What Michelle Wu said about the Mass. & Cass Engagement Center and decentralizing addiction services

The center closed late last month after a series of stabbings were reported nearby.

Boston Mayor Michelle Wu pauses during a ceremony at Boston City Hall, Nov. 16, 2021, in Boston. (AP Photo/Charles Krupa)
Mass. & Cass

Mayor Michelle Wu on Monday said city officials are working to add locations where people struggling with substance abuse and homelessness can access resources outside of the area known as Mass. and Cass.

Wu’s comments came after the city temporarily closed its Engagement Center in the neighborhood late last month following a series of stabbings reported nearby, including some within the shelter.
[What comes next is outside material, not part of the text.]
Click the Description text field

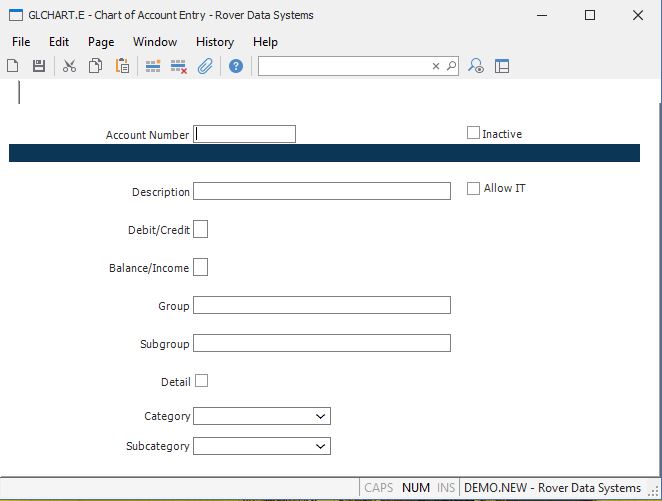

The closing came only months after the center opened, as the city removed tent encampments in the area in a push to connect individuals with services and housing.

Since the closing, the center has not operated at full capacity, according to WBUR.


On Monday, Wu, during an appearance on the radio station’s “Radio Boston,” said the city has so far placed about 180 people into housing, but crowds are again gathering in the area, posing safety challenges.

“We continue to see with the warming weather, large crowds gathering, and that has been difficult for public safety,” Wu said. “It’s been difficult because there are other issues that are connected to crowds.”

Asked if it’s not safe to have the center open, Wu said only that the center’s staff and the Boston Public Health Commission are working to increase access to resources and programming across the city and “not have everything concentrated in one place.”

“We are looking to add spots in different parts around the city or to coordinate with service providers who are already up and running in different parts of the city and to get transportation more closely coordinated,” Wu said. “But we’re working very quickly on that and want to make sure that in all parts of the city that there’s safety and that we can begin to expand the access and decentralize.”

Decentralizing the programs — which range from methadone clinics to other substance abuse treatment — has long been sought by local leaders.


On the campaign trail last year, Wu called for a decentralization approach to the humanitarian crisis at Mass. and Cass.

Her plan outlined “a thoughtful approach to site substance use disorder recovery services and supportive housing throughout the city based on a hub and spoke model to avoid placing additional transportation burdens on people in need of multiple services.”